Here we introduce metaseq, a software library written in Python, which enables loading multiple genomic data formats into standard Python data structures and allows flexible, customized manipulation and visualization of data from high-throughput sequencing studies. We demonstrate its practical use by analyzing multiple datasets related to chromatin insulators, which are DNA-protein complexes proposed to organize the genome into distinct transcriptional domains. Recent studies in Drosophila and mammals have implicated RNA in the regulation of chromatin insulator activities. Moreover, the Drosophila RNA-binding protein Shep has been shown to antagonize gypsy insulator activity in a tissue-specific manner, but the precise role of RNA in this process remains unclear. Better understanding of chromatin insulator regulation requires integration of multiple datasets, including those from chromatin-binding, RNA-binding, and gene expression experiments. We use metaseq to integrate RIP- and ChIP-seq data for Shep and the core gypsy insulator protein Su(Hw) in two different cell types, along with publicly available ChIP-chip and RNA-seq data. Based on the metaseq-enabled analysis presented here, we propose a model where Shep associates with chromatin cotranscriptionally, then is recruited to insulator complexes in trans where it plays a negative role in insulator activity.
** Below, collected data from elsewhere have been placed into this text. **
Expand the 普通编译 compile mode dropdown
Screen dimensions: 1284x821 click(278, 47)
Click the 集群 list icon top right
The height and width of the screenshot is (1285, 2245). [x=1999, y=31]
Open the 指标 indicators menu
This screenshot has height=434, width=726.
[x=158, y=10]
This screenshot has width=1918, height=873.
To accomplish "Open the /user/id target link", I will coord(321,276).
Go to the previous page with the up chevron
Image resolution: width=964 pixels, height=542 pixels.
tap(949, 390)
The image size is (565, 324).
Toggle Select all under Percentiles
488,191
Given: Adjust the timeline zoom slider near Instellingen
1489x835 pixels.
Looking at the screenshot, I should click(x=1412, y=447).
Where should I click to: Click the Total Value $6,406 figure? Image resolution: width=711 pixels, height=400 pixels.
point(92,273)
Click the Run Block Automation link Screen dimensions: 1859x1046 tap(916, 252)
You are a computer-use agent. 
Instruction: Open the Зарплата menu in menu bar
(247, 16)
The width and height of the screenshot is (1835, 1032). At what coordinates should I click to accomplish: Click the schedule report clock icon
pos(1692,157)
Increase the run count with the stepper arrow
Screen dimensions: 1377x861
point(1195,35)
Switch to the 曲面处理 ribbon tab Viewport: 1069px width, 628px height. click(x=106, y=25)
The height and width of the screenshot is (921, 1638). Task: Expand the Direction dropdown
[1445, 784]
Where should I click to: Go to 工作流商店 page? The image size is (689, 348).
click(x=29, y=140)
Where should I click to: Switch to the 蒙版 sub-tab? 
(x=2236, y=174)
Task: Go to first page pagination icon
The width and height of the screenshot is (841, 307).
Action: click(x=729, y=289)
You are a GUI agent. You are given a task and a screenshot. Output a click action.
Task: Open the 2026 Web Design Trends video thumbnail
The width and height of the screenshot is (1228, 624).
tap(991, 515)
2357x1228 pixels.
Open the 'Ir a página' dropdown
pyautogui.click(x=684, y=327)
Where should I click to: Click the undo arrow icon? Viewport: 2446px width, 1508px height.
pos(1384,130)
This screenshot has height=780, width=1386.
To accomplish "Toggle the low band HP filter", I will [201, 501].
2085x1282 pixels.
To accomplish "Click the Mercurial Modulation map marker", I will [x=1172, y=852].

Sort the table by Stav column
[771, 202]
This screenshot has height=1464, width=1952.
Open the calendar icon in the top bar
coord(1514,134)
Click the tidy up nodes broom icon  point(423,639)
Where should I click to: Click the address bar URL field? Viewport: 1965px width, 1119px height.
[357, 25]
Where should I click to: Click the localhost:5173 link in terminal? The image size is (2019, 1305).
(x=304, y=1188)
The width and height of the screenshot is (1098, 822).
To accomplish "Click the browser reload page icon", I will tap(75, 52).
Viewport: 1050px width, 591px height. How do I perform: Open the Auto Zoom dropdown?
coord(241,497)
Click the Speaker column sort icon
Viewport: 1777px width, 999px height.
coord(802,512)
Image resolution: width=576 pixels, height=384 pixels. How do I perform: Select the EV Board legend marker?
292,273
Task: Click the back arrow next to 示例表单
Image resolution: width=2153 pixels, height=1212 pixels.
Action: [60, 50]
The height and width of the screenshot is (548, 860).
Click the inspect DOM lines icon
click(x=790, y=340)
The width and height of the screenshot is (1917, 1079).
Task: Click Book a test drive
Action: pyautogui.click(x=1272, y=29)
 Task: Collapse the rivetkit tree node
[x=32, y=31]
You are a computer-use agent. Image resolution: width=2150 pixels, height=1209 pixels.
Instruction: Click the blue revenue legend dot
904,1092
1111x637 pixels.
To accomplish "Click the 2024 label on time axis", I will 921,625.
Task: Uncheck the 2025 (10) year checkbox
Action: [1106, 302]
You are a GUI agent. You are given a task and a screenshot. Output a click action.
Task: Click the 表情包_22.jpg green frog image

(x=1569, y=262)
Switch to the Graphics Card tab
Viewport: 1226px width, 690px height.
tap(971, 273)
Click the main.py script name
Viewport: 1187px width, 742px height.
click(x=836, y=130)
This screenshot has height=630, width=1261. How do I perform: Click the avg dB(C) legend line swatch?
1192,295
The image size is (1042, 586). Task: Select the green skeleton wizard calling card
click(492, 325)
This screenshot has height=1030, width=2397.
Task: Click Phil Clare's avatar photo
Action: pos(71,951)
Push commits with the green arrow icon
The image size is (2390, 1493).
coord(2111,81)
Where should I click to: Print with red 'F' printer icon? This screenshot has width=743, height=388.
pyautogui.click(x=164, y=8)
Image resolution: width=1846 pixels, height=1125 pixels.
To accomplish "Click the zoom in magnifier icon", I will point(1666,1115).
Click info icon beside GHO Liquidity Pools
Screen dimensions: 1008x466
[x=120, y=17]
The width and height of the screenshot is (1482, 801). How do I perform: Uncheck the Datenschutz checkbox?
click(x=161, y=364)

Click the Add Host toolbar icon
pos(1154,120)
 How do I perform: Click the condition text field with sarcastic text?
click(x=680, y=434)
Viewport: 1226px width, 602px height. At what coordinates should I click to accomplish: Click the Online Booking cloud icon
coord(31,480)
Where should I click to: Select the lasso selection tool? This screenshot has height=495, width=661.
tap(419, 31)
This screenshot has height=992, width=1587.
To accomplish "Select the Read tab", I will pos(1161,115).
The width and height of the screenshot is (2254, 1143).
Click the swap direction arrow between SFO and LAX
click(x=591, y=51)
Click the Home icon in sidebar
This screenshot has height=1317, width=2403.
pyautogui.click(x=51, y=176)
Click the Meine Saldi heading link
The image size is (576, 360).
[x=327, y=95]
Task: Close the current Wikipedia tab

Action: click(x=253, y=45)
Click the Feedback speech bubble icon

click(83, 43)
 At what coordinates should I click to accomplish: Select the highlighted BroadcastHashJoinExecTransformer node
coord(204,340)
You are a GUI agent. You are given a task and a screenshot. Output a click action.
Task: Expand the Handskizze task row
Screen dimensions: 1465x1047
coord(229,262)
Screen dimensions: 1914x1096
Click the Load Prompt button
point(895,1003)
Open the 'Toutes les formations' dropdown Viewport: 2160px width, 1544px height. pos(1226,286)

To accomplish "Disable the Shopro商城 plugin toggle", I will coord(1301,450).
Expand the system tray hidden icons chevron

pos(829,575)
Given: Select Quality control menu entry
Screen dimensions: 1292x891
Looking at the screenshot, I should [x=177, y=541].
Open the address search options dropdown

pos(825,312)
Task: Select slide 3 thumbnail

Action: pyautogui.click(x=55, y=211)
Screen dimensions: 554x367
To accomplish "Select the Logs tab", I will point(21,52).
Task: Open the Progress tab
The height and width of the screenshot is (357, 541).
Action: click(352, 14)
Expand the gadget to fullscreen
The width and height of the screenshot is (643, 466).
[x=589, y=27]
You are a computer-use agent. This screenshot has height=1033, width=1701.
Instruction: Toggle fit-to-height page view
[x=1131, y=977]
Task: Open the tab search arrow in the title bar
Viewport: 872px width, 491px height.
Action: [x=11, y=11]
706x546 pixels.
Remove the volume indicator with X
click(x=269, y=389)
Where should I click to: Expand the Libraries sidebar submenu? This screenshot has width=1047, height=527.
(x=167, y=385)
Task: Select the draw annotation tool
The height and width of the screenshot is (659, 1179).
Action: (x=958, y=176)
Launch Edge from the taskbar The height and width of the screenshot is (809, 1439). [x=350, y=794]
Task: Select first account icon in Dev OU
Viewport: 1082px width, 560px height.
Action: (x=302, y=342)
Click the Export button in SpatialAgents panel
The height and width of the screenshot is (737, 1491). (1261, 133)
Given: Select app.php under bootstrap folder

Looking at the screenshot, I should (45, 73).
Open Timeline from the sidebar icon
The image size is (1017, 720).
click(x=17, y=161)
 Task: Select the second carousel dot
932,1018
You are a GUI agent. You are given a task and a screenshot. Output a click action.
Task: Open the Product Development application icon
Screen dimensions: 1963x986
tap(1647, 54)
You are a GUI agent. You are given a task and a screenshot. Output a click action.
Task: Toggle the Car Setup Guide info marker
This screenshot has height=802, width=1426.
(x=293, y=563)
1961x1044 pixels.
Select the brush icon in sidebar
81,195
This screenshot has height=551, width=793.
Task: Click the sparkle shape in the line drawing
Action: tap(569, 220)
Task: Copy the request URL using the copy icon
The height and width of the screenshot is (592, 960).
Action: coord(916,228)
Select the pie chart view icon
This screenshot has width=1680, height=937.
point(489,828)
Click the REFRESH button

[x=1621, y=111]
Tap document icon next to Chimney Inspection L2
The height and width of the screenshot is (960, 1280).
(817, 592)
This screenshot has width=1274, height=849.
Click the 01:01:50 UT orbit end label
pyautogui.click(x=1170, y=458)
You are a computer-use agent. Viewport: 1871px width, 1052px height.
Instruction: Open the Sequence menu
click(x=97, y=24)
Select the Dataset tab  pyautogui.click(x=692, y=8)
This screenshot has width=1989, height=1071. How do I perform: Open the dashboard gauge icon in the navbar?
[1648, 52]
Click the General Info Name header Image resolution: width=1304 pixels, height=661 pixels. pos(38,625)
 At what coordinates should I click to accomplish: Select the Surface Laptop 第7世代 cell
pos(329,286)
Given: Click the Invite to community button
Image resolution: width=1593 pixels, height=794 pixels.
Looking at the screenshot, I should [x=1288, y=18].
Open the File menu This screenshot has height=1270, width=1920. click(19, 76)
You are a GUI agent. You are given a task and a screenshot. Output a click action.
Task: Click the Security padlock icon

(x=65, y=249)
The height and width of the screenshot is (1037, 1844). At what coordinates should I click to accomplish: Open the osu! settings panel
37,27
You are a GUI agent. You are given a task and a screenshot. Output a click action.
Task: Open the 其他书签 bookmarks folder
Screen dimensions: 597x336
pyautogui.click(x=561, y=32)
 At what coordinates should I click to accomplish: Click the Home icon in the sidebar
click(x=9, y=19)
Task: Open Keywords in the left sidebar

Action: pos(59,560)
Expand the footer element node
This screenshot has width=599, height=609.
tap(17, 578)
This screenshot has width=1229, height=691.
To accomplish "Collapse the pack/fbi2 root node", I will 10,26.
Messenger RNA is a functional component of a chromatin insulator complex

Chromatin insulators are DNA protein complexes situated throughout the genome capable of demarcating independent transcriptional domains. Previous studies point to an important role for RNA in gypsy chromatin insulator function in Drosophila; however, the identity of these putative insulator‐associated RNAs is not currently known. Here we utilize RNA‐immunoprecipitation and high throughput sequencing (RIP‐seq) to isolate RNAs stably associated with gypsy insulator complexes. Strikingly, these RNAs correspond to specific sense‐strand, spliced and polyadenylated mRNAs, including two insulator protein transcripts. In order to assess the functional significance of these associated mRNAs independent of their coding function, we expressed untranslatable versions of these transcripts in developing flies and observed both alteration of insulator complex nuclear localization as well as improvement of enhancer‐blocking activity. Together, these data suggest a novel, noncoding mechanism by which certain mRNAs contribute to chromatin insulator function.